With its close relative R. arnoldi of Sumatra, it is one of the largest of the lot. Its flowers are certainly arresting, if not the sorts of things one would stick in a giant's boutonniere. You might be forgiven for thinking that they are fungi, a sort of gigantic earthstar, rather than plants.
Their structure is unique: even the parts that look almost normal don't correspond exactly to the parts of an ordinary flower. If you look inside the cup-like structure at its heart you see, instead of male anthers or a female pistil (each Rafflesia flower is either male or female, not both), a spiky disc that looks like nothing else on earth. The fertile organs are hidden at its base.
The petal-like structures around the central cup apparently aren't really petals; the entire whorl of five thick, fleshy flaps is referred to as the perigone, a term that can refer to either petals or sepals, but the individual flaps are simply referred to as lobes.
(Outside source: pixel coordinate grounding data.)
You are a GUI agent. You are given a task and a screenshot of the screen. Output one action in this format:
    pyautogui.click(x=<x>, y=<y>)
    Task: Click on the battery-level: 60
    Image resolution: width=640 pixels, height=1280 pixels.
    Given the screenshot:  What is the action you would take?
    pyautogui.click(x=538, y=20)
Rafflesia is pollinated by flies, and the resemblance of the whole flower to a slab of rotting meat presumably attracts them. It is supposed to smell like rotting meat, too, but I have not been able to detect much in the way of odour from this or the other species I have seen, R. pricei of Sabah.
The flower, once fully open, is surprisingly short-lived; after only about a week or so, it begins to deteriorate into a black, slimy mass while the central disc hardens to form the fruit. The fruit itself takes six to eight months to mature.
Before it opens, the flower develops for months as a slowly-swelling bud, usually - as the plant lacks stems, roots or leaves and is otherwise only represented by strands of tissue within the Tetrastigma vine - the only obvious sign that a Rafflesia is there at all. Here, Ryan points one out for you.
Once the developing bud breaks out of the host vine, it swells slowly to about the size of a large head of cabbage or a smallish basketball. According to Rafflesia of the World by Jamili Nais (Natural History Publications (Borneo), 2001) the bracts surrounding the bud are whitish when they first emerge and darken with age, so I assume these are young ones...
...while this one is almost mature.
The buds are not always obvious; this one is almost indistinguishable among the stilt roots of a surrounding tree.
Naturally, Eileen, Ryan and I had to take our turns posing next to these marvellous objects!